Someone in a triathlon got whacked in the head just recently with a drone - the person flying it will be in a world of hurt once CASA finishes discussions with them.

Note that if it had been some kid fooling about in the park CASA would not have been interested, but once it becomes 'for profit', they start to take notice. Which is probably a reasonable distinction to take - 'for profit' types will generally be using more of them, more often, and licensing requirements can also mandate that they have adequate insurance and minimum safety requirements.

Comment: Re:Nuclear is obvious, an energy surplus is desire (Score 1) 433

by ColaMan (#46745045) Attached to: UN: Renewables, Nuclear Must Triple To Save Climate

So the entire worlds output of nuclear power is .000000372 ExaWatt Hours.

No, that's just Exawatts. You need to multiply it by the runtime per year, which you can comfortably call 8500 hours, allowing for downtime. So that makes it 3.16 ExaWatt-hours, which is just about a third of oil's output, but you can still have oil for mobile transport for quite a while and flip all the power plants to nuclear, that would certainly help,.

Oh, and perhaps you should consider smoking less crack. Or posting to Slashdot whilst under the effects of said crack. Or both.

Comment: Re:Deepwater Horizon non sequitur (Score 5, Interesting) 290

Ash = ash.
Coal ash is different from volcanic ash.

I used to do ash analysis on coal samples - coal ash is pushing 95% silica and alumina. The rest of the elemental analysis are trace elements, which can be made to sound super-scary when you scale up the quantities to thousands of tons. OMG! There's 100,000 pounds of this KILLER element released! Yes, but it's spread out evenly though 10 million tons of slurry over 100 square miles. You could probably strip-mine the top 5 feet of the same area in a city and find higher concentrations.

The biggest problem is not all the toxic waste, it's all the bloody inert sludge that's everywhere.

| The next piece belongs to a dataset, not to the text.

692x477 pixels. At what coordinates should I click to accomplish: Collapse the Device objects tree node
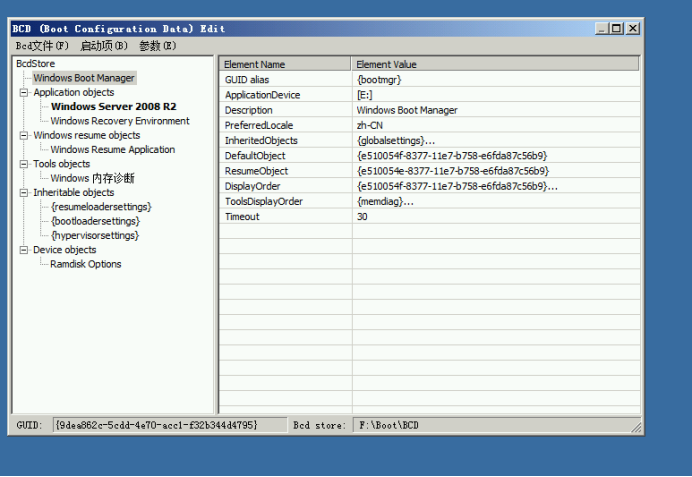tap(24, 250)
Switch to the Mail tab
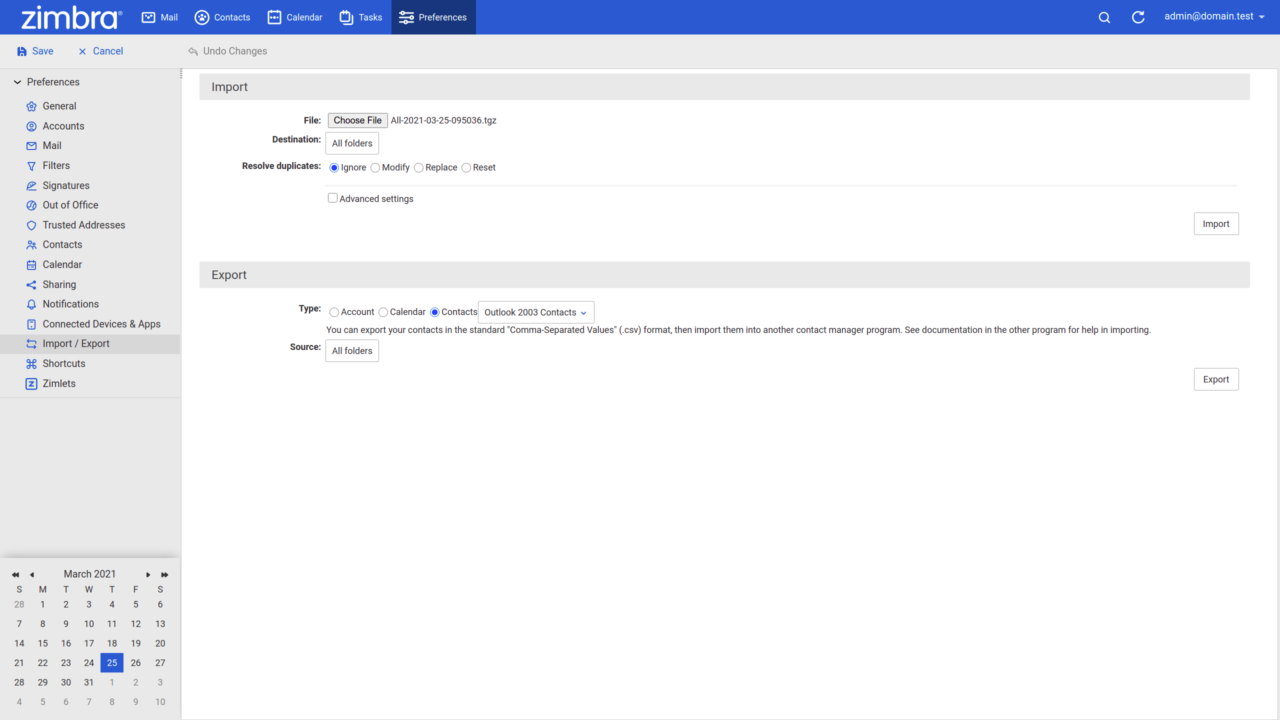 [159, 16]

Comment: Re:"Back to the launch site"? (Score 2) 73

by ColaMan (#46331909) Attached to: SpaceX Testing Landing Legs On Next Falcon9 Rocket

It seems that the quantity of fuel required to fly an nearly empty 1st stage is negligable. That is, the amount that they normally leave behind as reserve in case of issues getting to orbit is enough for the 1st stage to land with - you basically just fall/parachute as far as you dare and then fire the engines at the last second to steady/cushion the landing.